The company’s AVS2400 desktop video conferencing solution and RVF1000 product launched in late September and fall under the $5,000 price point. Official availability of its new V5000 and V5500 multi-video conferencing products is still pending here. Those products will be above $5,000, but still “nowhere near” other competitors’ portfolios. The low price point for the solution is really what will push it toward success, Lee said.
LG’s products are “plug and play” out of the box solutions as well, making them cost effective and easy to use for small businesses, education institutions and home offices, said Lee.
Competing vendors have been lowering their prices on SMB videoconferencing solutions. However, there are often hidden costs involved in signing on with other companies, Lee said. “I didn’t know how expensive it was and I didn’t know that there was a licensing fee,” when he looked at competitor features.
There are also features that some vendors consider premium that LG includes without an extra fee. With LG’s solution, features such as recording video sessions are built in without extra cost.
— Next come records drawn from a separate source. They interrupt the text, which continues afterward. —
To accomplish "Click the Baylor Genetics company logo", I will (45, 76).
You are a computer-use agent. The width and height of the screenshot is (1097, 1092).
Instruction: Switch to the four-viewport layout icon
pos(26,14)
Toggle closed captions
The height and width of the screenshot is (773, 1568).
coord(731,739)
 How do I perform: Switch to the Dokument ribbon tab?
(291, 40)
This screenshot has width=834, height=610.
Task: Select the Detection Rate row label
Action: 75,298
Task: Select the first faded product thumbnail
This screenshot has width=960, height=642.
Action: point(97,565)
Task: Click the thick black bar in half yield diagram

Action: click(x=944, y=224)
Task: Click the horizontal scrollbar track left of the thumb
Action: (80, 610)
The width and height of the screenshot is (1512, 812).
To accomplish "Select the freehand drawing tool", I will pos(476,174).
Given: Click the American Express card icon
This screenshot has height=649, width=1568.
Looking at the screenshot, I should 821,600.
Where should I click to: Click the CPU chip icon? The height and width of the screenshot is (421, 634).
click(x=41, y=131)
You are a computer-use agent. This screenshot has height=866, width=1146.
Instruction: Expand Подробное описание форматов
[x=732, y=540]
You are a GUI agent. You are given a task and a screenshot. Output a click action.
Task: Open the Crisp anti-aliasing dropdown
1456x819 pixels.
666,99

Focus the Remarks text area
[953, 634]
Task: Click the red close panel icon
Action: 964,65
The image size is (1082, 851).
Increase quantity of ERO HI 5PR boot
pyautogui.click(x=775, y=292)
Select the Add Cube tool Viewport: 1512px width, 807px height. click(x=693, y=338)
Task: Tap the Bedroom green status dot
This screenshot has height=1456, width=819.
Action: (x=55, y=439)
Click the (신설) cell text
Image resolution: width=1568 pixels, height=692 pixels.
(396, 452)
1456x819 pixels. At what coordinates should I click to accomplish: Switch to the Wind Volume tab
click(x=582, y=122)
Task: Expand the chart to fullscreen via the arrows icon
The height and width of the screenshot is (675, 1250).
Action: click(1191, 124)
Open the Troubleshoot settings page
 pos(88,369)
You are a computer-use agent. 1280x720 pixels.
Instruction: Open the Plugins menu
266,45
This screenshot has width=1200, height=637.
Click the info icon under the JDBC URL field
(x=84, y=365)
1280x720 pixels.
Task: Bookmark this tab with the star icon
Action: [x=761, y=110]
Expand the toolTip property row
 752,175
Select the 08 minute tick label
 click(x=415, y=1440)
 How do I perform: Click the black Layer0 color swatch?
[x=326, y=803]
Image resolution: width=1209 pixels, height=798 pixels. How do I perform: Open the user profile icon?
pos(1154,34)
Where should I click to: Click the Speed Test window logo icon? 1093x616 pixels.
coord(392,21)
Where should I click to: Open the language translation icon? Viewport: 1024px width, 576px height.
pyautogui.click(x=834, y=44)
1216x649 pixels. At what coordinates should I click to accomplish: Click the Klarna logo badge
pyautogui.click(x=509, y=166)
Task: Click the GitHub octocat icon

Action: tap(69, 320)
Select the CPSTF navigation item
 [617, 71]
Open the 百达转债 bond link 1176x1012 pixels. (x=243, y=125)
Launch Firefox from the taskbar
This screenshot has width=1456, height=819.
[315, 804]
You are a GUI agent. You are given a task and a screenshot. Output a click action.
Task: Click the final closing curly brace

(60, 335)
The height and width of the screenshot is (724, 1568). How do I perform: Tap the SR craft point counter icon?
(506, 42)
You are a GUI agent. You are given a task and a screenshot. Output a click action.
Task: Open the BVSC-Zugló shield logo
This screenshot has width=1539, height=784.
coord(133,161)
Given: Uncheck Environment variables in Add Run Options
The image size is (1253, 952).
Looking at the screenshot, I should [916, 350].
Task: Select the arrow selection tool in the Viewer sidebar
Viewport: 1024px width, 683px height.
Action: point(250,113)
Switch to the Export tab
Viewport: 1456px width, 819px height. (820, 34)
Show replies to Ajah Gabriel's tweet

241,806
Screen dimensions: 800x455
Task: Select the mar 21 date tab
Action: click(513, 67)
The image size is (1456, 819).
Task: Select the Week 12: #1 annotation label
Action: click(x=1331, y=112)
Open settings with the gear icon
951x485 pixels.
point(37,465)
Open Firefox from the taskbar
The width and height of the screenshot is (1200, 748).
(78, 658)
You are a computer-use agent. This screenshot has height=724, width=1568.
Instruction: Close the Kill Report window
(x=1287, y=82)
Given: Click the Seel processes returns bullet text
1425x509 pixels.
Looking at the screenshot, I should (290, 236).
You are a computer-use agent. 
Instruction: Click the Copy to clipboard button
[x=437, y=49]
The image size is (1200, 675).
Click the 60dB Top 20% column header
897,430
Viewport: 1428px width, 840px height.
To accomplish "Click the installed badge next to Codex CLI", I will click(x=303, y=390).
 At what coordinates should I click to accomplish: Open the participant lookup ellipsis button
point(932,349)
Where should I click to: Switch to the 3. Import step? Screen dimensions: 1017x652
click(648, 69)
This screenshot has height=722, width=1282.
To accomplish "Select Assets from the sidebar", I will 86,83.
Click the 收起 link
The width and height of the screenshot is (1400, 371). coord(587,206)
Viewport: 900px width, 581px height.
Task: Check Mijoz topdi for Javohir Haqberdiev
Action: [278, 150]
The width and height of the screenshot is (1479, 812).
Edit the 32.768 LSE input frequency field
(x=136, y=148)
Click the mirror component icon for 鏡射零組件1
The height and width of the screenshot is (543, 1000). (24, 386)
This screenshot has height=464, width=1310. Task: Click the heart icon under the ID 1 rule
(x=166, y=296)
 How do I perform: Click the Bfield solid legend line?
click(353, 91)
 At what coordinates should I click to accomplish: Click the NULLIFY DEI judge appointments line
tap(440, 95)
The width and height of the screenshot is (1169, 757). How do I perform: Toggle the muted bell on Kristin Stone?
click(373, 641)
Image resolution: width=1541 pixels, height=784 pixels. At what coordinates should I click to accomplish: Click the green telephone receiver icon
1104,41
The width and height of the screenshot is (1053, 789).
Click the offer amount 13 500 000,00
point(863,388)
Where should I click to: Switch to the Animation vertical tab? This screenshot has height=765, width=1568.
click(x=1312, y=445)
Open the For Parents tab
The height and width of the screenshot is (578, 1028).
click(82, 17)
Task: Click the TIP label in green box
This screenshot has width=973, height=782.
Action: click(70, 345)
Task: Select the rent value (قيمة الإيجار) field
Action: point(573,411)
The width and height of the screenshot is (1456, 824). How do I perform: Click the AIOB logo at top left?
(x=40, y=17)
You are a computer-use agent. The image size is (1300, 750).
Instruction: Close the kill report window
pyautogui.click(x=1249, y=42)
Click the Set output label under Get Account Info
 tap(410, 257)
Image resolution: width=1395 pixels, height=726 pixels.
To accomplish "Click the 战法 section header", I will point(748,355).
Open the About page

“There is little ‘special’ to differentiate LG’s VC offerings from others targeting the SMB space, other than the ability to use a single remote control for both the VC functions and the television/display,” James McCloskey, a senior analyst with London, Ont.-based Info-Tech Research Group, told CDN via e-mail. However, he noted that most competitors provide a means to program their remotes to enable control of the display as well.
LG’s offerings suffer in that they’re not part of a spectrum of other technologies such as desktop and mobile VC and telespresence, McCloskey said. But for small organizations, the price point could prove attractive.
But LG is looking to compete by building upon customers’ through interoperability. “The solution that we have is compatible with legacy systems,” Lee said. The products can integrate with a range of programs, such as Cisco Systems and LifeSize Communications.
“If a particular business is looking to refresh or build upon their solution, they may only have had one choice.” Now, customers can choose LG’s products to use with their existing networks. “The VCS for us gives our target business solution partners and also end users…a new alternative that hasn’t been available,” he said.
That means that the company could potentially partner with resellers of competing vendors’ technology, not just its own solutions partners. “We’re non-proprietary and we’re looking for partnerships that give us the widest exposure and opportunities as well,” Lee said.
Customers and partners can also have faith that LG’s solutions won’t be discontinued, since the company invests heavily in R&D here in Canada. “We’re not going to disappear.”